Buğday Unu İhracatında Düşüş
Sektörün ihracatında ilk iki sırada yer alan buğday unu ve makarnada, küresel fiyatların gerilemesinin ihracat gelirleri üzerindeki etkisini değerlendiren TİM Hububat, Bakliyat, Yağlı Tohumlar ve Mamulleri Sektör Kurulu Başkanı Ahmet Tiryakioğlu, buğday arz ve stoklarındaki yükselişin fiyatları aşağı çektiğini ve geçen seneye göre sadece buğday unu ihracatındaki gerilemeden ötürü ülke olarak 100 milyon dolara yakın bir ihracat gelir kaybı yaşandığını söyledi. Bu kaybın, dünyada düşen fiyatlar kadar, 15 Ekim’e kadar sürecek buğday ithalat yasağının da etkisiyle, uluslararası piyasalardaki düşük buğday fiyatlarıyla içerideki buğday fiyatlarının rekabet edemiyor olması sebebiyle ihracatımız üzerinde oluşturduğu baskının da etkisi olduğunu belirtti.
Kırmızı Mercimek İhracatı Arttı
Bu yıl kırmızı mercimek ihracat fiyatlarının dolar bazında yüzde 5 artığına dikkat çeken Tiryakioğlu, bu üründe 8 aylık gelirin 300 milyon dolara yaklaştığını belirtti. Türkiye’nin kırmızı mercimekte dünyada hem ekim alanı hem de üretim olarak ilk 5’te yer aldığına dikkat çeken Tiryakioğlu, “Şanlıurfa, Diyarbakır ve Mardin’de üretilen kırmızı mercimeğin kalitesi ise dünya standartlarının da üstünde. Ülkemizde kişi başına yıllık ortalama 4-5 kilo gibi yüksek bir tüketimi olduğu için, yurt içindeki mahsul büyük oranda iç pazarı karşılıyor. Dahilde İşleme Rejimi kapsamında Kanada, Kazakistan ve Rusya gibi ülkelerden getirilen kırmızı mercimek de Türkiye’den yurt dışına ihraç ediliyor. Dünya bakliyat pazarındaki yerimizi sağlamlaştırmak ve gıda ticaretinde daha rekabetçi olabilmek için daha fazla mercimek üretimine ihtiyacımız var.
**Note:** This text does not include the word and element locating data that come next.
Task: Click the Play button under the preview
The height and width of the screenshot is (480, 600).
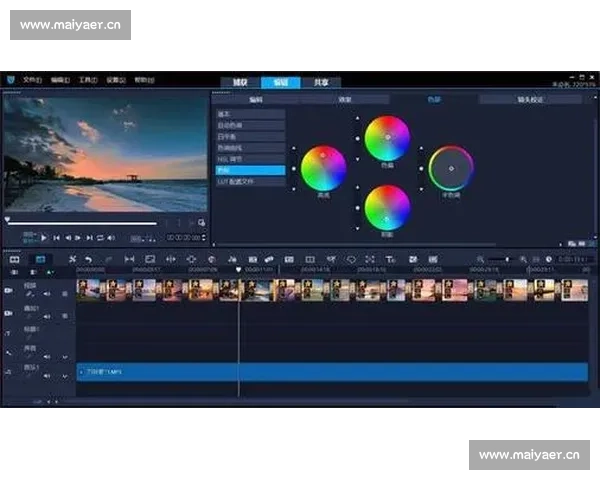Action: 44,237
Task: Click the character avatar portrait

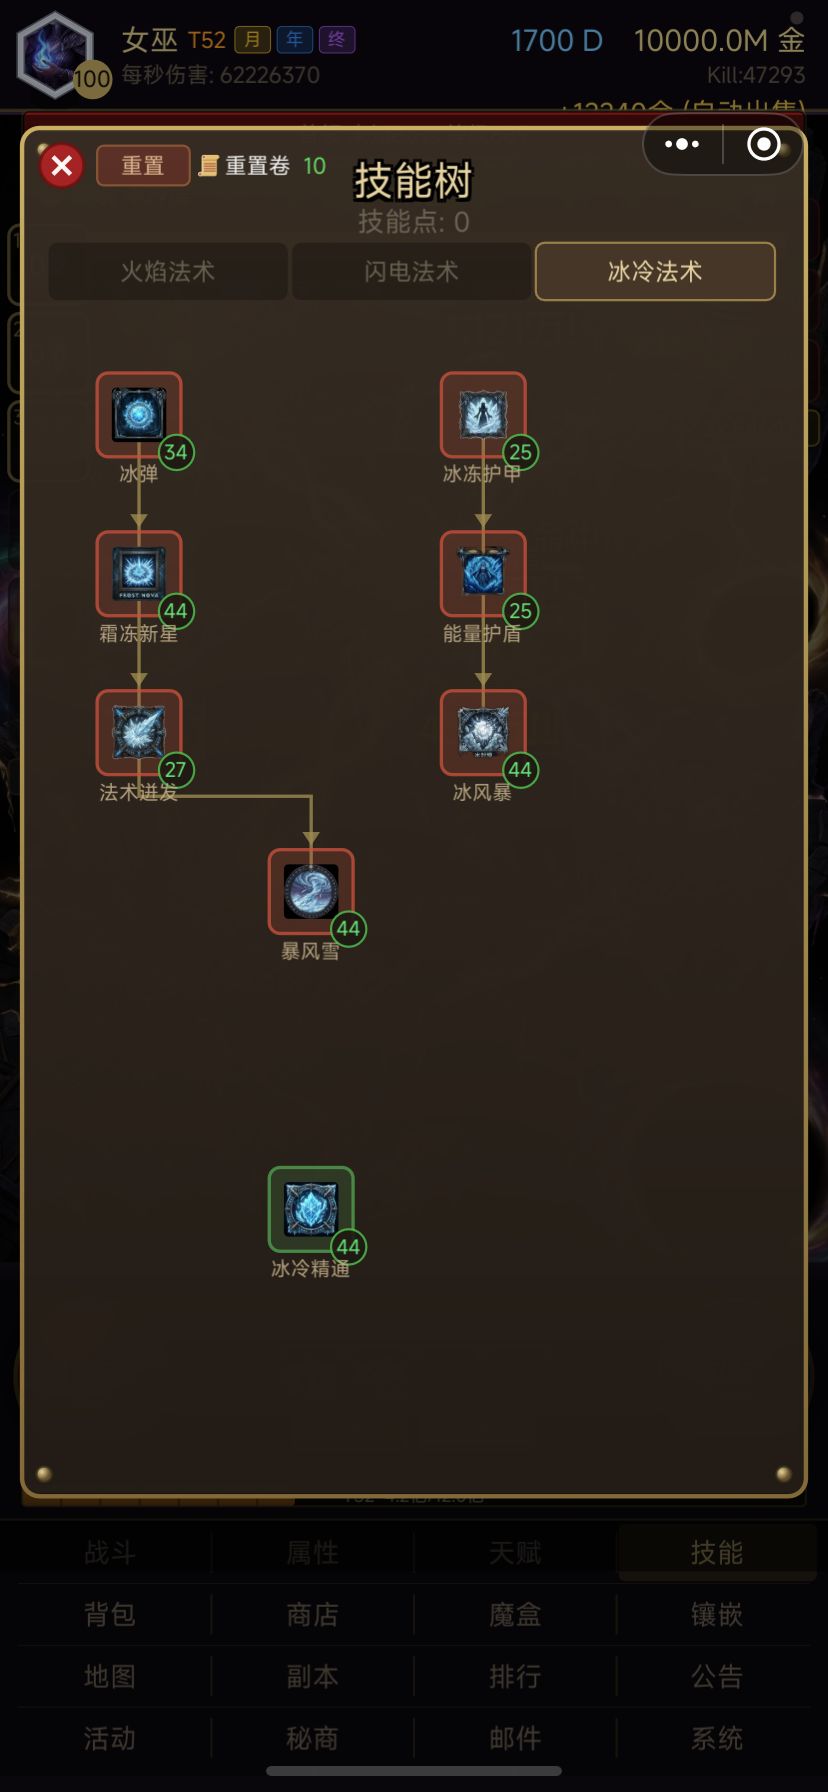Action: click(56, 54)
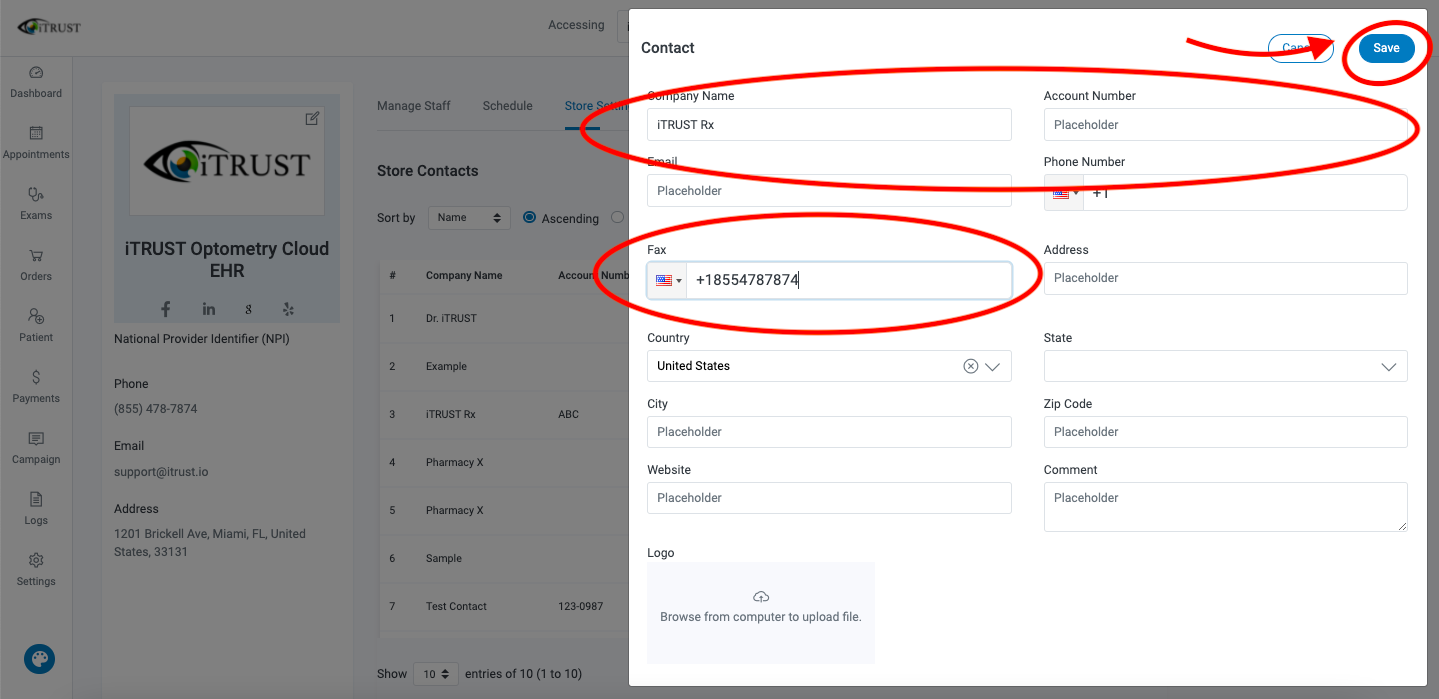Open the Sort by Name dropdown
Viewport: 1439px width, 699px height.
tap(469, 217)
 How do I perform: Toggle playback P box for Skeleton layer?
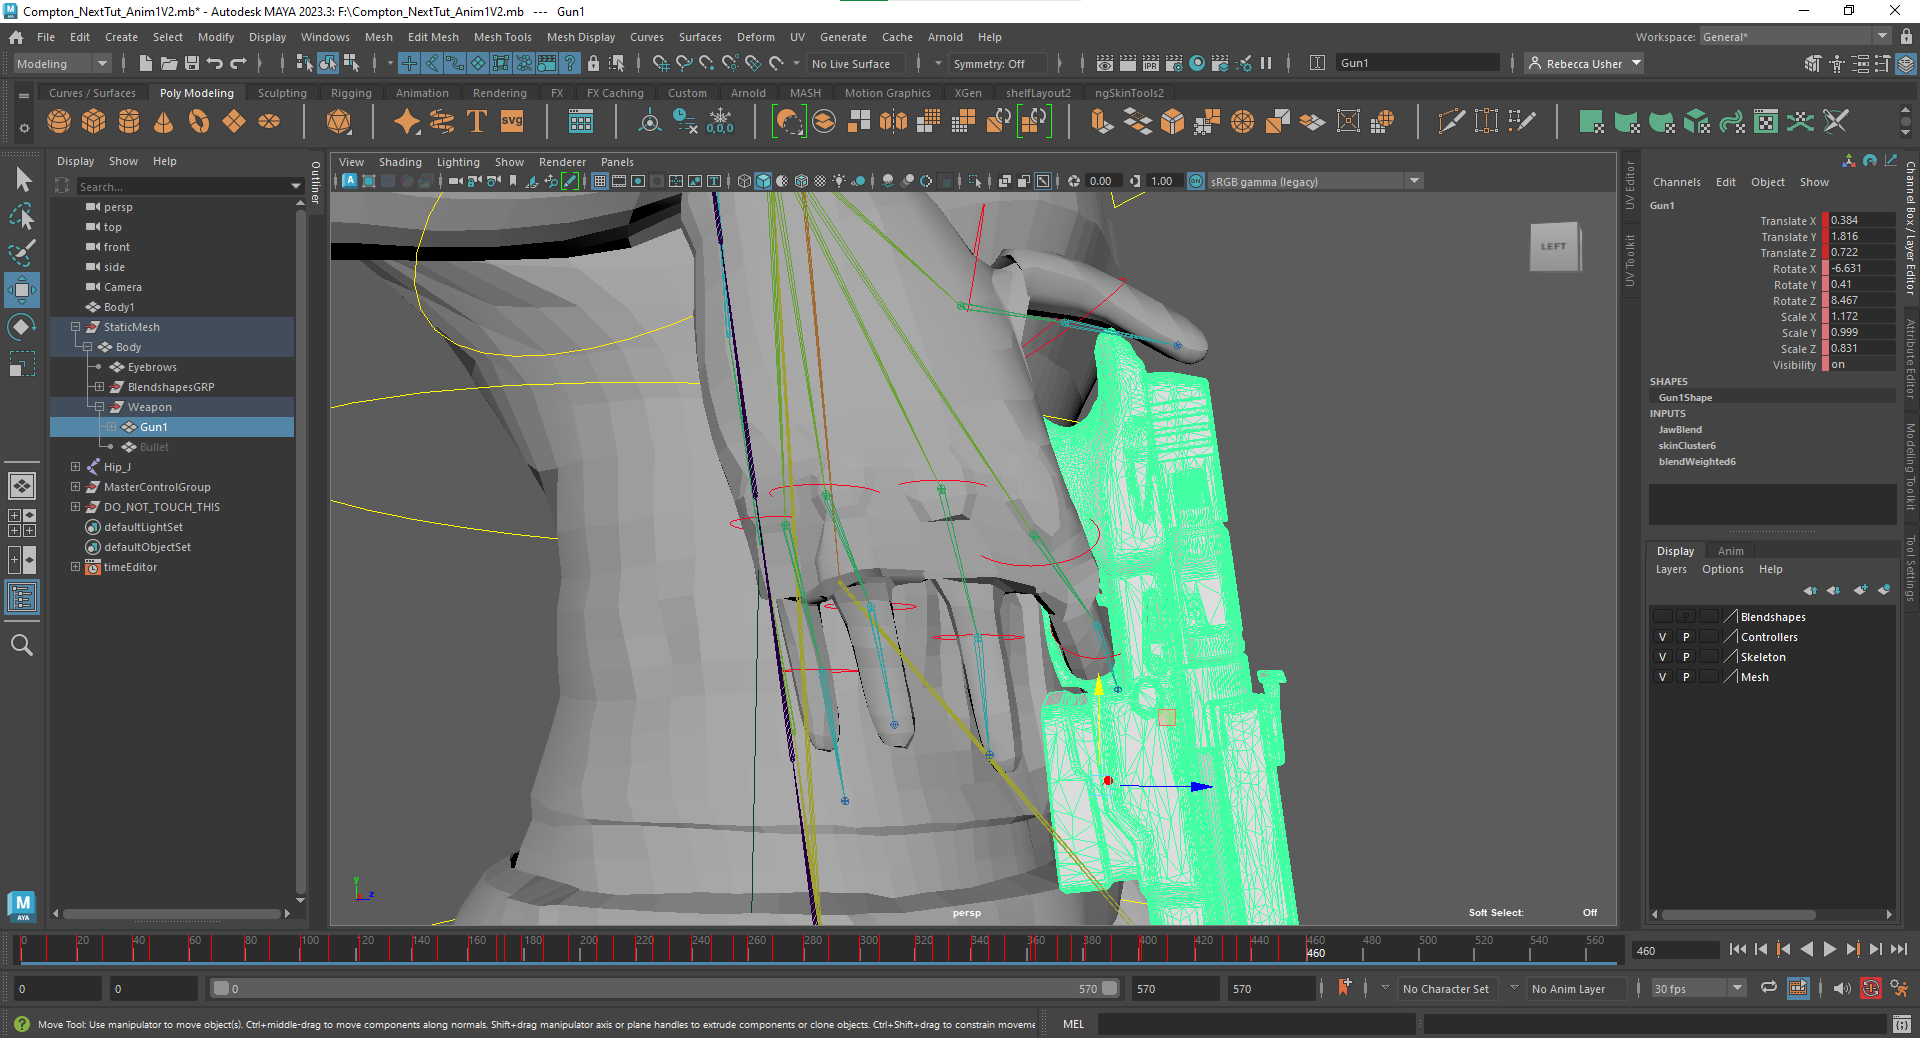(x=1686, y=657)
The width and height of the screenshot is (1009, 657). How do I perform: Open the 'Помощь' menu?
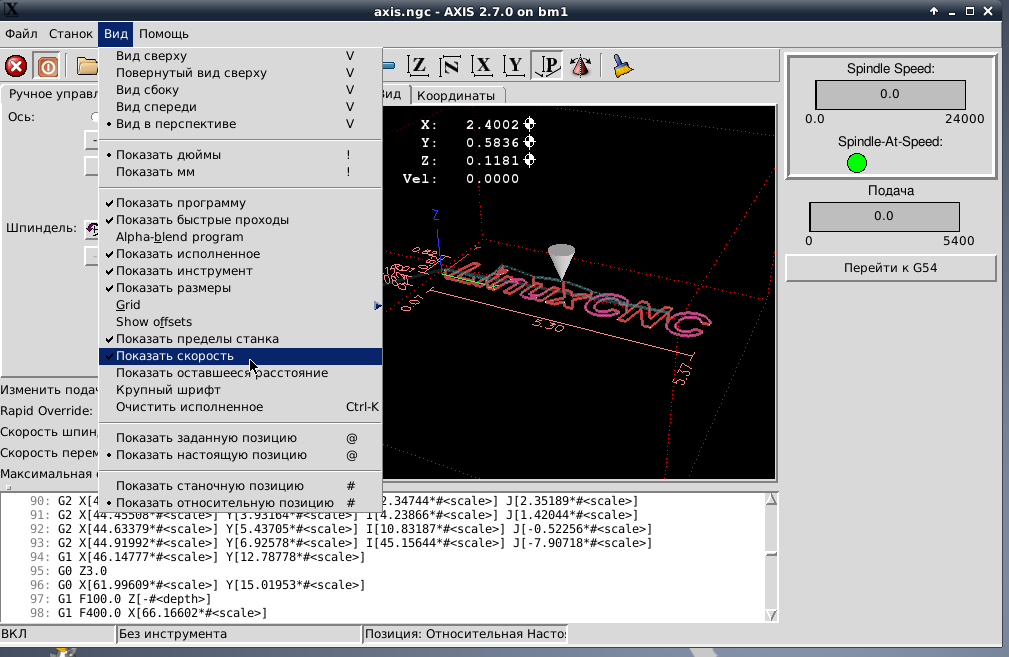click(x=163, y=34)
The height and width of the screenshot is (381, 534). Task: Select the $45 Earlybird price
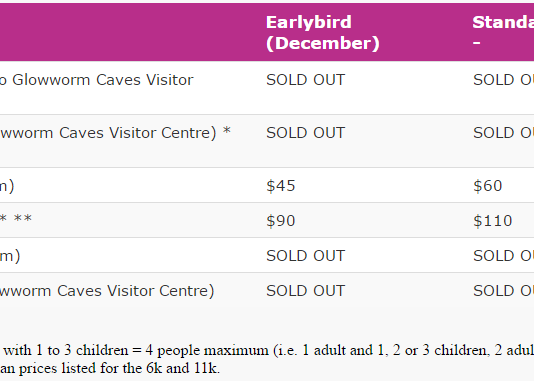[x=281, y=186]
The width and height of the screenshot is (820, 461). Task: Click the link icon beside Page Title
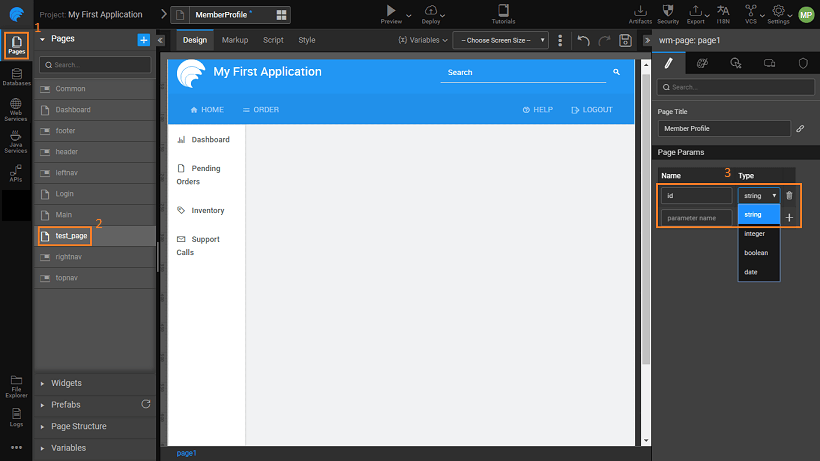pos(800,129)
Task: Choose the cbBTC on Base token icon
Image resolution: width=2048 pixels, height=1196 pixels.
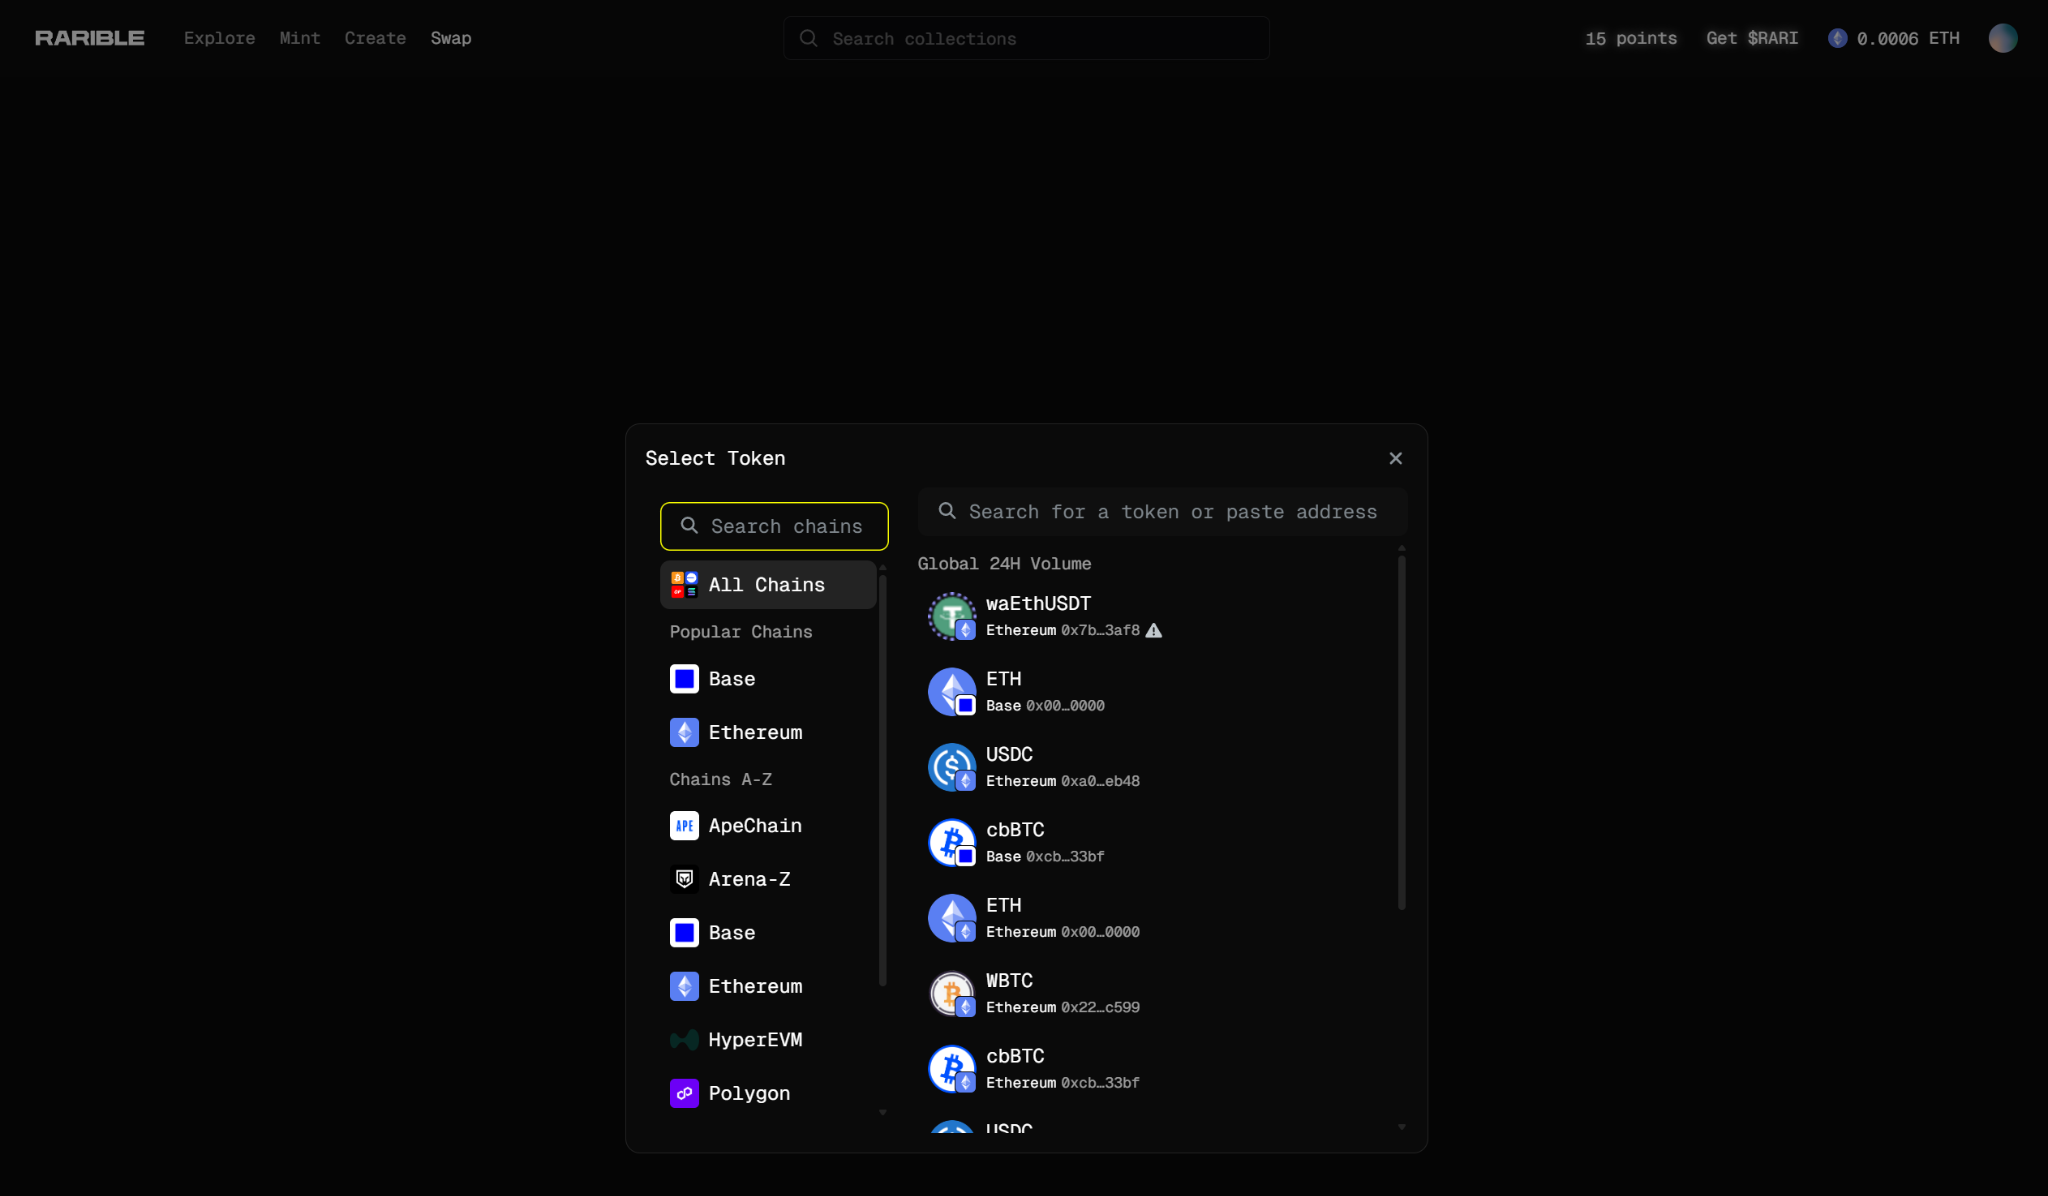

Tarım ve Orman Bakanlığımızın uyguladığı destekleme politikaları geçen yıl kırmızı mercimek ekim alanlarını yüzde 23,3 oranında artırmıştı. Çiftçimizin bu alandaki potansiyeli görmesini ve dünyada her geçen yıl artan bakliyat talebini de gözeterek bu alana yoğunlaşmasını bekliyoruz.” şeklinde konuştu.
Türkiye’nin hububat, bakliyat, yağlı tohumlar ve mamulleri ihracatı, bu yılın ilk sekiz ayında 7,8 milyar doları aşarak geçen yıla göre hafif bir artış gösterdi. Ancak sektörün lokomotifi olan buğday unu ihracatı, küresel fiyat düşüşleri nedeniyle önceki yıla göre 100 milyon dolar azaldı. Sektörün geleceği hakkında konuşan Tiryakioğlu, hem yurt içindeki üreticiyi hem ihracatçıyı memnun edecek şekilde gelişeceğini umduğunu belirtti.